**Written problem:** Please return every line of the records that contains the string "computer", matching case exactly.

-------- Record set

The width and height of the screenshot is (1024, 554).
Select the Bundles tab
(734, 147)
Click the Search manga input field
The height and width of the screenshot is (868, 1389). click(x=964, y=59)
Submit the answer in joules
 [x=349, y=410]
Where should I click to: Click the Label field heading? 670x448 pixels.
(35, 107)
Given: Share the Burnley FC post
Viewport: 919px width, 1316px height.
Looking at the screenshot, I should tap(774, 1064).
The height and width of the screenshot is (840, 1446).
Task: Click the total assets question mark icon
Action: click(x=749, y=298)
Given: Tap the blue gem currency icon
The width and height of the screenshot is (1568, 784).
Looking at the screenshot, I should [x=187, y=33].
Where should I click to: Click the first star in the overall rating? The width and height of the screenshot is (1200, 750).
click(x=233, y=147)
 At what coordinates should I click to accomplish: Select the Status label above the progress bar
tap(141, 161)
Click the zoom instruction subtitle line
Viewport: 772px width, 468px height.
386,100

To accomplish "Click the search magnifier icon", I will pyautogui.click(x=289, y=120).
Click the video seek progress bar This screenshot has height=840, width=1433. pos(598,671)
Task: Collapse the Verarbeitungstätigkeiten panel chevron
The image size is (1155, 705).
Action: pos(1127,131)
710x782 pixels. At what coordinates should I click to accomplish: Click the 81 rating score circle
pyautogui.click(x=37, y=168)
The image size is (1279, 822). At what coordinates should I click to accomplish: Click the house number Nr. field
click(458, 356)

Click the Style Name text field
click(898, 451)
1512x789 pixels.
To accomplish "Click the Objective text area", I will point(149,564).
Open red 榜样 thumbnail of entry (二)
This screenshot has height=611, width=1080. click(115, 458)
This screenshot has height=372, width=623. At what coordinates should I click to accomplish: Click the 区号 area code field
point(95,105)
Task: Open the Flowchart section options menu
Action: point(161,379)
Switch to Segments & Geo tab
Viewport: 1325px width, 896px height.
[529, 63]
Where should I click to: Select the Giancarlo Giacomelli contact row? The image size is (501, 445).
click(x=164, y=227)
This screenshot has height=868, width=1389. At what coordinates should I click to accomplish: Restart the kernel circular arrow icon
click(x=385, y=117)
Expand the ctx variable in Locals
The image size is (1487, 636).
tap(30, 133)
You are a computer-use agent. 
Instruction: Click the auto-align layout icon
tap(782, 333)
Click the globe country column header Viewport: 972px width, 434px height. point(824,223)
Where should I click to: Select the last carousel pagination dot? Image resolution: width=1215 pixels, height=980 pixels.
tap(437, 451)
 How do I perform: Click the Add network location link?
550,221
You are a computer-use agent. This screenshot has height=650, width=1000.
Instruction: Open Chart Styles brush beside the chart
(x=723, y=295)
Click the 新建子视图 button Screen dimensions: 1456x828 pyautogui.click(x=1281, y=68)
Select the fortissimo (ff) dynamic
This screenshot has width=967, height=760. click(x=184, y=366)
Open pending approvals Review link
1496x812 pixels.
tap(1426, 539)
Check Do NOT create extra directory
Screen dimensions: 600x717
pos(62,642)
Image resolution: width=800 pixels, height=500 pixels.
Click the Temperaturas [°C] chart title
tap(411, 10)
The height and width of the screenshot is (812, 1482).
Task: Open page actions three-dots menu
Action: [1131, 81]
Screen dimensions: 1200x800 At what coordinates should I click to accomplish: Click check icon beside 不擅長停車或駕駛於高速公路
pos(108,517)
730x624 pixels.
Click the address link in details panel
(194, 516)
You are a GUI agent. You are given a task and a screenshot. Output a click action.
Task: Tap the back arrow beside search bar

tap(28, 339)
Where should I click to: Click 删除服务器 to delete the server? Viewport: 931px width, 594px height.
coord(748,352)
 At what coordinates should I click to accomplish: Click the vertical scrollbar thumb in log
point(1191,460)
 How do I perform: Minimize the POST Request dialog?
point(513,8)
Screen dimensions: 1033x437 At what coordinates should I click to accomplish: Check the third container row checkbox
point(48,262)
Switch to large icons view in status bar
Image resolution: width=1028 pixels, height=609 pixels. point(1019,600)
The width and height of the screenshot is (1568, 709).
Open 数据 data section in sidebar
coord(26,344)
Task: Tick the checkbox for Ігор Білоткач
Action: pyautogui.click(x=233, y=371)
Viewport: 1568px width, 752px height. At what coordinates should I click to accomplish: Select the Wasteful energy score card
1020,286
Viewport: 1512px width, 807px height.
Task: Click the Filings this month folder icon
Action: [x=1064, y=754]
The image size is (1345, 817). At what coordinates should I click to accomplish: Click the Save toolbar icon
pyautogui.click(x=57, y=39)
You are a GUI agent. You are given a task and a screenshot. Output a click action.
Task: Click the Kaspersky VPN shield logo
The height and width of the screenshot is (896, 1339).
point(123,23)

----------------

**Task answer:**
You are a computer-use agent. 
You are a computer-use agent. This screenshot has height=650, width=1000.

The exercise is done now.